Bir Güney Kore dizisi izledim. "When Life Gives You Tangerines." Bana bizim yeşilçam filmlerini andırdı. Kendimizden de bir şeyler buldum. Nostalji yaşadım desem yeridir. Şu an biz bu dizileri, bu filmleri yapamıyoruz. Bir ara 80'ler, 90'lar diye diziler yapıldı. Çok sevildi. Çabuk unutuldu. Güzelliğin, saflığın, temizliğin, emeğin, yardımlaşmanın, komşuluğun, kardeşliğin, arkadaşlığın, sevginin, insanlığın, umudun, onurun, resmini çiz deselerdi 70'li ve 80'li yıllar derdim. 90'lı yılların başları belki. Fakirdik ama... 

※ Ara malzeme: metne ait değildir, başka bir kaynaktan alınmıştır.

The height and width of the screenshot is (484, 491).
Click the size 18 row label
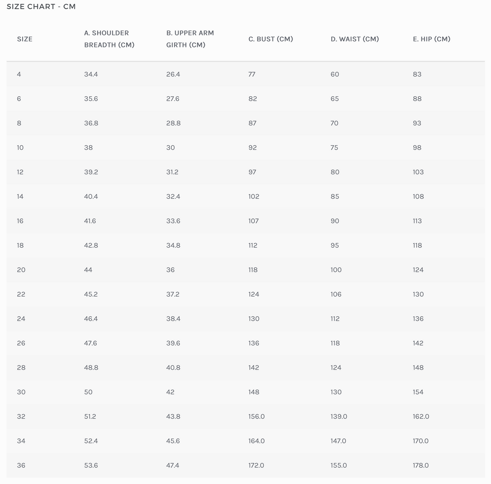(x=20, y=245)
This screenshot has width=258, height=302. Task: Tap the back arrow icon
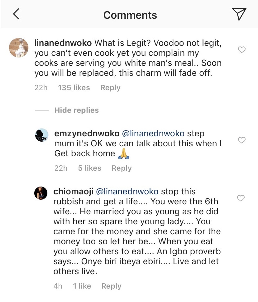click(16, 14)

Her sokakta akan bir çeşme vardı. Komşunun kapısını çalıp, bir dilim ekmek isteyebilirdin, tuvaletinizi kullanabilirmiyim diyebilirdin, annem evde değil gelesiye kadar sizde kalabilirmiyim diyip gönül rahatlığı ile kalabilirdin. Ekmeğini, yemeğini, oyuncağını, paylaşabilirdin. Kitabını birlikte okuyabilirdin, dersleri birlikte çalışabilirdiniz, ders kitaplarını, defterleri paylaşabilirdiniz. Bir üst sınıfta okuyan komşu seneye o sınıfa gidecek komşusuna, arkadaşına, kardeşine, akrabasına kitaplarını verebilirdi. Yamalı ama temiz kıyafetler giyerdik. Birbirimizin olmayan pantolon ve gömleklerini giyerdik. Kime olursa. Bilgisayar yoktu. Kütüphanelere giderdik. Cep telefonu yoktu. Normal telefon da herkes de yoktu. Televizyon bile yeni yeniydi. Baş köşedeydi. Adeta evin direğiydi. Onsuz olmazdı. Neydi o diziler...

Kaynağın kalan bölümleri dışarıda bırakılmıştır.